In order to encourage “safe growth and access to credit through the continued developments of online marketplace lending,” Treasury said the white paper introduces the following recommendations to the federal government and private sector participants:
1. Support more robust small business borrower protections and effective oversight;
2. Ensure sound borrower experience and back-end operations;
3. Promote a transparent marketplace for borrowers and investors;
4. Expand access to credit through partnerships that ensure safe and affordable credit;
5. Support the expansion of safe and affordable credit through access to government-held data; and
6. Facilitate interagency coordination through the creation of a standing working group for online marketplace lending.
In addition, Treasury said the white paper identifies potential trends that will require ongoing monitoring.
“These include the evolution of credit scoring, the impact of changing interest rates, potential liquidity risk, increasing mortgage and auto loans originated by online marketplace lenders, potential cybersecurity threats, and compliance with anti-money laundering requirements,” the agency said. “The business models and data-driven algorithms supporting this industry have largely developed in favorable credit conditions. Treasury believes it is important to consider policies that could minimize borrower risks and increase investor confidence in a less favorable credit environment.”
NAFCU said its members welcome the study of a growing market sector, a study that could lead to promoting rules to protect consumers and a competitive marketplace for all financial institutions, including credit unions.

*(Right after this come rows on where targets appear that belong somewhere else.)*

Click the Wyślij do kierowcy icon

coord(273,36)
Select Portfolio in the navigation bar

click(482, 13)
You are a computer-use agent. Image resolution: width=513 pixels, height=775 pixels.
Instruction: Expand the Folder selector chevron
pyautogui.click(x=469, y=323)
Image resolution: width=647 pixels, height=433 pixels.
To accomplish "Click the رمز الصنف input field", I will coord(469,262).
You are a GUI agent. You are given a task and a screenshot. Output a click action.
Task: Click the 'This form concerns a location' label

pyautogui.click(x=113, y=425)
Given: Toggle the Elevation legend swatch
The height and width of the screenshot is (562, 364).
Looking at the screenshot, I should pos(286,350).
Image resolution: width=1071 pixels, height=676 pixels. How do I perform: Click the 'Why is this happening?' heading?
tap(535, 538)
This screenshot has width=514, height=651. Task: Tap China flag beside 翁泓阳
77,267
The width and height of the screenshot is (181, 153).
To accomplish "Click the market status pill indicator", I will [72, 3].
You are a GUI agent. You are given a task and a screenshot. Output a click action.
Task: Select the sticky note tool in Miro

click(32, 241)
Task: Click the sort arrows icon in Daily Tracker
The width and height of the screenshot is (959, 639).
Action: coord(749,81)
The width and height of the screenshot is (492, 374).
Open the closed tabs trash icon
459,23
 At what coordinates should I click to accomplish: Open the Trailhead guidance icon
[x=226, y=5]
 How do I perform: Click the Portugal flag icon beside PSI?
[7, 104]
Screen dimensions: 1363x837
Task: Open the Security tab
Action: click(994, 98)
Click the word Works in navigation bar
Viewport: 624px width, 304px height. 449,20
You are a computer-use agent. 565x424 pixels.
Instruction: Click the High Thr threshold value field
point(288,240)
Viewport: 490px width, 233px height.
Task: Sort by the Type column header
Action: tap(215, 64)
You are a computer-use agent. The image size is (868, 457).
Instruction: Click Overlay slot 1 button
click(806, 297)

“Treasury’s report largely confirms our concern that there exists an uneven playing field for overregulated credit unions as compared to online marketplace lenders, which are not subject to the same disclosure rules and underwriting standards that apply to traditional lenders,” said NAFCU Executive Vice President of Government Affairs and General Counsel Carrie Hunt. “Going forward, we strongly urge Treasury and other financial regulators to promulgate rules that require online market lenders to meet regulatory requirements such as the protections of Truth in Lending Act and underwriting standards for loans.”